To help buffer against this, we are using our grain processing and cleaning equipment to help recover small quantities of lentils that can’t make it to global markets. What is small enough to be considered unnoticeable by the industrial food system (10,000lbs or less) is a generous year’s supply for us! By filling this gap, everyone benefits. The farmers see profit from the crops that they tended, we get to access the very best that Manitoba can grow, and consumers here in our province get to eat food that is sustainably grown and has minimal food miles embodied in them.
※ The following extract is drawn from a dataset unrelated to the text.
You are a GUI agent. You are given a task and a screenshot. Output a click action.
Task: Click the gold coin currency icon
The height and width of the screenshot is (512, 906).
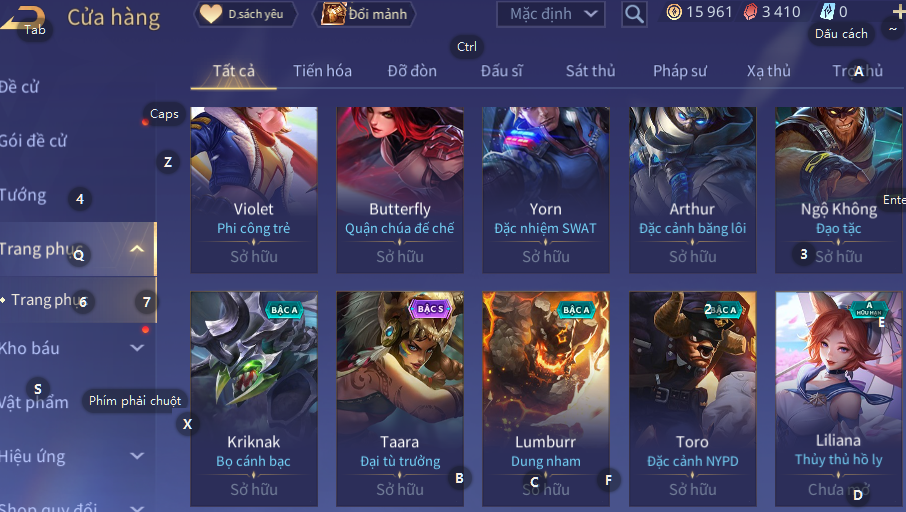click(674, 12)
This particular batch of French Green Lentils comes from John and Carolyn Finnie, who farm near Kenton Manitoba. Their small organic farm focuses on raising bison, supplying to places like Tall Grass Kitchen in Winnipeg. The grains that they grow are often intercropped, using growth habits of one plant to aid and benefit the next. This more complex farming method is labour intensive, and requires that crops be separated from each other before being sold, but the benefit to the land and soil is significant. One of John’s favourite intercrop is growing mustard and lentils together. This pairing of crops provides nitrogen to the soil (pulse crops like lentils have the unique ability of pulling atmospheric nitrogen from the air and depositing them into the soil), while the mustard provides a trellis for the lentils to climb up, keeping them off the ground, less prone to moisture damage and easier to harvest. We are so grateful to John and Carolyn for the work that they do growing this incredible food to fill our pantry and nourish our bodies.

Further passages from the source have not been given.